ブラームス&ドヴォルザークの雑情報 〜次回・第63回定演の演奏曲関連〜

2009年 11月 23日 初版作成
2009年 12月 17日 記事の追加作成


 横浜フィルの次回・第63回定演の定期では、ドヴォルザークの交響曲第6番、ブラームスの交響曲第2番を演奏します。
 何か書きたいのはやまやまなのですが、ドヴォルザークにせよブラームスにせよ、有名な割には不勉強なので、今さら私が付け加えられる情報はほとんどありません。

 ということで、本当に取るに足らない、どうでもよい情報ですが・・・。



1.ドヴォルザーク/交響曲第6番

 ドヴォルザークは、2008年秋の演奏会でも交響曲第8番を取り上げています。そのときにも、ドヴォルザークについては何も書けませんでした。
 名前が有名な割には、ドヴォルザークに関する情報は意外に少ないものです。
 ドヴォルザークについて書いた普及書は少ないのですが、その中にあって音楽の友社・作曲家・人と音楽シリーズのひとつ内藤久子・著「ドヴォルジャーク (作曲家・人と作品)」(音楽の友社、\1,260)は、数少ない一般向けの本です。この際、少し詳しく知りたいと思う方は、手にとってみてはいかがでしょうか。

 ここで、基本的な事実をいくつか確認してみましょう。

(1)ドヴォルザークとマーラーの年齢差

 質問です。ドヴォルザークとマーラーは、何歳違いでしょうか。
 ドヴォルザークの生没年は1841〜1904年。つまり、マーラー(1860〜1911)の19歳年上です。これを大きいと見るか、小さいとみるか・・・。没年は7年しか違わないので、ほぼ同じ時代を生きていた、といってもよいでしょう。

= = = = =

指示 1: ドヴォルザークとブラームスの雑情報にある「名前が有名な割には、ドヴォルザークに関する情報は意外に少ないものです。」を英語にしてください。
指示 2: ドヴォルザークとブラームスの雑情報で「ドヴォルザークは、2008年秋の演奏会でも」から始まる段落を、要点を残して箇条書きにまとめてください。
指示 3: ドヴォルザークとブラームスの雑情報の続きを、最後の文の後から書いてください。
この先に並ぶ行は、ドヴォルザークとブラームスの雑情報とは関係がありません。

提示情報:

= = = = =

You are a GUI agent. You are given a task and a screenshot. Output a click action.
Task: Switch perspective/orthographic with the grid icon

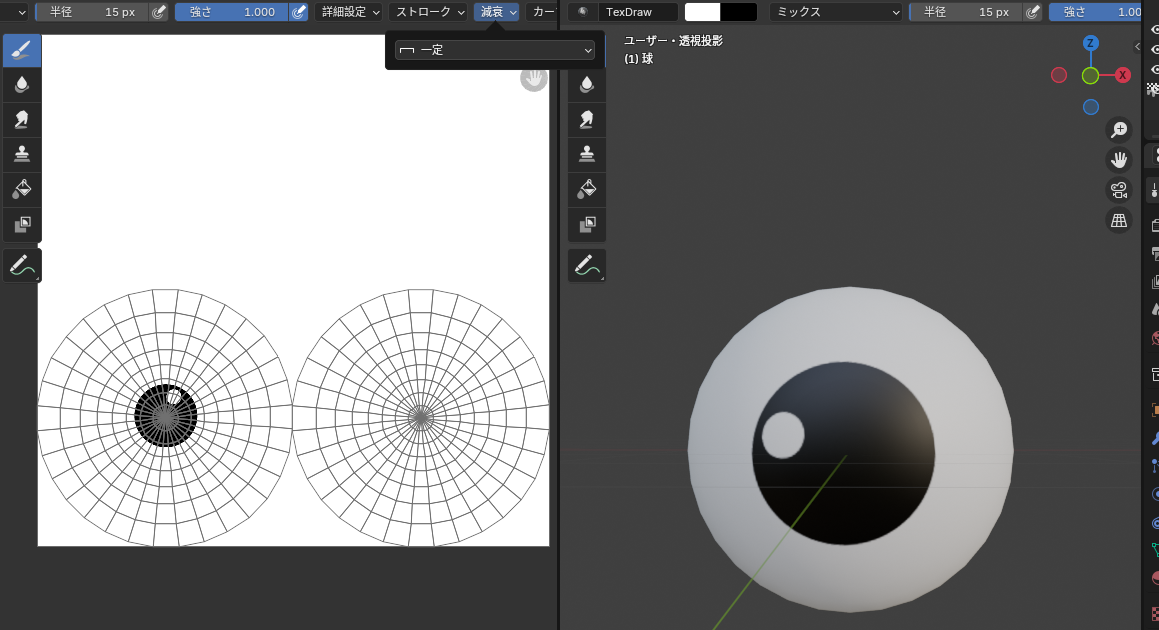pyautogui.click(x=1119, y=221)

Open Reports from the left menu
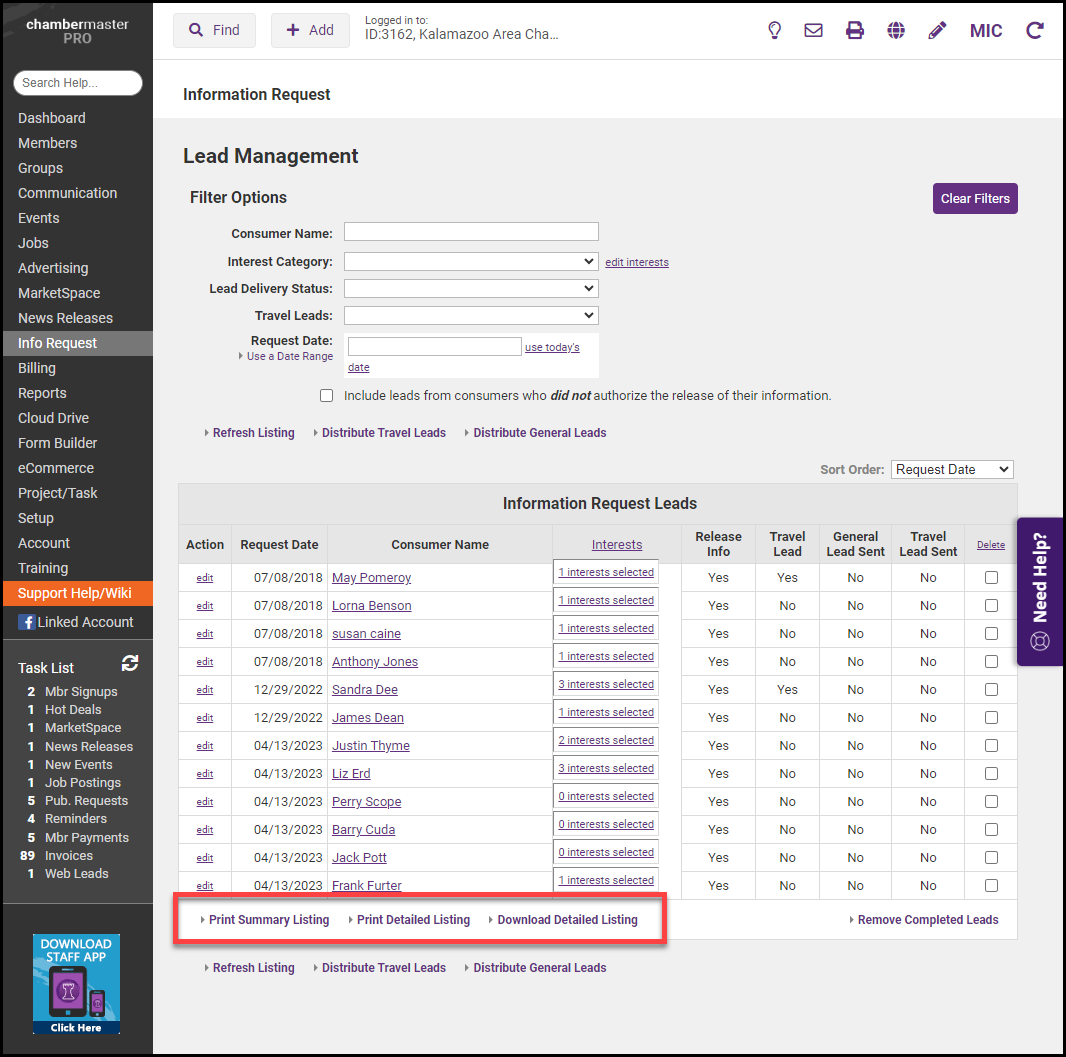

= = = = =

解答 1: For all the fame of his name, there is surprisingly little information about Dvořák.

解答 2:
- 2008年秋の演奏会でもドヴォルザークの交響曲第8番を取り上げたが、そのときも彼については何も書けなかった。
- 名前の知名度の割に、ドヴォルザークに関する情報は意外に少ない。
- 彼についての普及書は少ない。
- そのなかで内藤久子・著「ドヴォルジャーク (作曲家・人と作品)」(音楽の友社、1,260円)は数少ない一般向けの本であり、少し詳しく知りたい人に勧められている。

解答 3:
 マーラーの交響曲第1番は1888年作曲、ドヴォルザークの交響曲第6番は1880年作曲。その差はわずか8年です。
 ドヴォルザークの交響曲第8番は1890年作曲、第9番(新世界)にいたっては1893年作曲です。マーラーの交響曲第2番「復活」や第3番は1896年に作曲されていますので、ドヴォルザークの交響曲第8番、第9番(新世界)は、マーラーの交響曲第1〜3番とはほぼ同時代の交響曲なのですね。

 ちなみに、ドヴォルザークは1892年から1895年にかけて、ニューヨークのナショナル音楽院の院長として渡米しています。
 一方、マーラーは、1907年にウィーン宮廷歌劇場を辞した後、ニューヨークのメトロポリタン歌劇場の指揮者として渡米し、死の年1911年までニューヨークとヨーロッパを半々で暮らしています。アメリカ・ニューヨークでの活動の点では、ドヴォルザークの方が先輩だったわけです。

(2)ドヴォルザークとブラームスの同時代性

 ドヴォルザークは、ブラームスに認められウィーン音楽界に迎えられたり出版社を紹介されたりしましたので、ブラームス(1833〜1897)は「先生」もしくは「先輩」にあたるわけですが、その差はたった8歳です。
 ブラームスは交響曲に関しては晩成だったため、ドヴォルザークは最初の交響曲第1番「ズロニツェの鐘」は1865年に作曲されている(ただし発見されたのは没後の1923年)のに対して、ブラームスの交響曲第1番は1876年完成ですので、交響曲の完成に関してはドヴォルザークの方が10年以上先行していたわけです。今回の演奏曲に関しても、ドヴォルザークの交響曲第6番が1880年作曲なのに対して、ブラームスの交響曲第2番は1877年作曲で、たった3年の違いです。まあ、ほぼ同時期といってよいでしょう。

 そんな時代だったわけですね。

 ちなみに、第63回定期のオープニングで演奏するドヴォルザークの「スラブ舞曲Op.46」は、ブラームスに紹介された出版社ジムロックが、ブラームスの「ハンガリー舞曲」(オリジナルはピアノ連弾曲)に相当するピアノ連弾曲を所望したことにより作曲されたものです。「スラブ舞曲」もオリジナルはピアノ連弾曲で、オーケストラ曲はこれをドヴォルザーク自身が管弦楽編曲したものです。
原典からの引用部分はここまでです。